- **What you are asked to do**: Reproduce the following lines verbatim, everything from the line containing "Identify the location of Debug" down to the line containing "Chelation Therapy — Poison Control is", both included.

- **Exercise inputs**:
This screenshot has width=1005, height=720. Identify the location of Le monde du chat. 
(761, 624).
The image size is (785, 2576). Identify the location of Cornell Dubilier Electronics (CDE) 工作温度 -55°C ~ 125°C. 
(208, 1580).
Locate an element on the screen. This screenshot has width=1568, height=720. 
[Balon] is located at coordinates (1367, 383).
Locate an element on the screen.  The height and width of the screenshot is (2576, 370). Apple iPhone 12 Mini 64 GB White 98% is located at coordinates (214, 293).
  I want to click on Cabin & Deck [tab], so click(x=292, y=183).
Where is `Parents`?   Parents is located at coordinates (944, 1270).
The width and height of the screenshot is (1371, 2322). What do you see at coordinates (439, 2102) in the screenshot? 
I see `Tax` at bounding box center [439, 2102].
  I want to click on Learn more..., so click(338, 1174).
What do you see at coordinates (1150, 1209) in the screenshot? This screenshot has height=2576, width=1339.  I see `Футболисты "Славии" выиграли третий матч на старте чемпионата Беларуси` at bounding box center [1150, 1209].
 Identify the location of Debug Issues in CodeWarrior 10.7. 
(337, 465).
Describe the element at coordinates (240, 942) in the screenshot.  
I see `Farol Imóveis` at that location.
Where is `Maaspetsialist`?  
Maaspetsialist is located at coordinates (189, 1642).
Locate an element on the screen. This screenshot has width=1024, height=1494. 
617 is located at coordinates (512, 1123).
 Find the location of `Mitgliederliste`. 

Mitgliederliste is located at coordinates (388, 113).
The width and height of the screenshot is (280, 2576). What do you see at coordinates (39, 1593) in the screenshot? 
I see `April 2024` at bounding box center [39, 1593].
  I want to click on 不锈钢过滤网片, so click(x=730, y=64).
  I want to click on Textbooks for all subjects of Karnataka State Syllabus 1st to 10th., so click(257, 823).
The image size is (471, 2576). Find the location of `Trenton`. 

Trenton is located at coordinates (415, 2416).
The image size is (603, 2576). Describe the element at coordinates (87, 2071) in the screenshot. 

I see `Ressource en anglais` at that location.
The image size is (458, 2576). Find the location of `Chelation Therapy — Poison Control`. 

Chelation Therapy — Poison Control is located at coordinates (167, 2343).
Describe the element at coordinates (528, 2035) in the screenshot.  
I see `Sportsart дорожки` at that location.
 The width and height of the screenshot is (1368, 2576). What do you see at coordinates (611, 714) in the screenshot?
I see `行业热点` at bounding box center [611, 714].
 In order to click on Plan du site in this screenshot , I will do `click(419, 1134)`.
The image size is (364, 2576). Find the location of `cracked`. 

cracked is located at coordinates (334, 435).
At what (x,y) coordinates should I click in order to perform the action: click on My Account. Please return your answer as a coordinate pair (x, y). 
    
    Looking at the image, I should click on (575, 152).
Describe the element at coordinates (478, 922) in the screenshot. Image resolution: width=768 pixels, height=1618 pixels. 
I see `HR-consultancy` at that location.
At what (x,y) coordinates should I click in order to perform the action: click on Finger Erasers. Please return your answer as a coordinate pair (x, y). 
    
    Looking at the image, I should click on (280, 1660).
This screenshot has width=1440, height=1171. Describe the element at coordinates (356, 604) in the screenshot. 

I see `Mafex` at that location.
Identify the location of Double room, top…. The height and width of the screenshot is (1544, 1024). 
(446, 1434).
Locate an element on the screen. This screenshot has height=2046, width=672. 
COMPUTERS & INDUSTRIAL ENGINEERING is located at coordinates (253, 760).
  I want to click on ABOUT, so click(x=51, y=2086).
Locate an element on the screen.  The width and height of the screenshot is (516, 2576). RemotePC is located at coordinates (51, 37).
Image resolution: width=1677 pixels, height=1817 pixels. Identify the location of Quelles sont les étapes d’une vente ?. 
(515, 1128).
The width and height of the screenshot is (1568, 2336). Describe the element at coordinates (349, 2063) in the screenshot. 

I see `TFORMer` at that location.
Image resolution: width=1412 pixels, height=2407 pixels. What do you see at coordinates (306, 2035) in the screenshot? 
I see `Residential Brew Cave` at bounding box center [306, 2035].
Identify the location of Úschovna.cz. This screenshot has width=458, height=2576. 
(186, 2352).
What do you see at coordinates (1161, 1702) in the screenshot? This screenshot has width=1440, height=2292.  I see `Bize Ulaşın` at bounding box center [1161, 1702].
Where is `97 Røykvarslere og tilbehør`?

- **The solution**:
 Identify the location of Debug Issues in CodeWarrior 10.7. 
(337, 465).
Describe the element at coordinates (240, 942) in the screenshot.  
I see `Farol Imóveis` at that location.
Where is `Maaspetsialist`?  
Maaspetsialist is located at coordinates (189, 1642).
Locate an element on the screen. This screenshot has width=1024, height=1494. 
617 is located at coordinates (512, 1123).
 Find the location of `Mitgliederliste`. 

Mitgliederliste is located at coordinates (388, 113).
The width and height of the screenshot is (280, 2576). What do you see at coordinates (39, 1593) in the screenshot? 
I see `April 2024` at bounding box center [39, 1593].
  I want to click on 不锈钢过滤网片, so click(x=730, y=64).
  I want to click on Textbooks for all subjects of Karnataka State Syllabus 1st to 10th., so click(257, 823).
The image size is (471, 2576). Find the location of `Trenton`. 

Trenton is located at coordinates (415, 2416).
The image size is (603, 2576). Describe the element at coordinates (87, 2071) in the screenshot. 

I see `Ressource en anglais` at that location.
The image size is (458, 2576). Find the location of `Chelation Therapy — Poison Control`. 

Chelation Therapy — Poison Control is located at coordinates (167, 2343).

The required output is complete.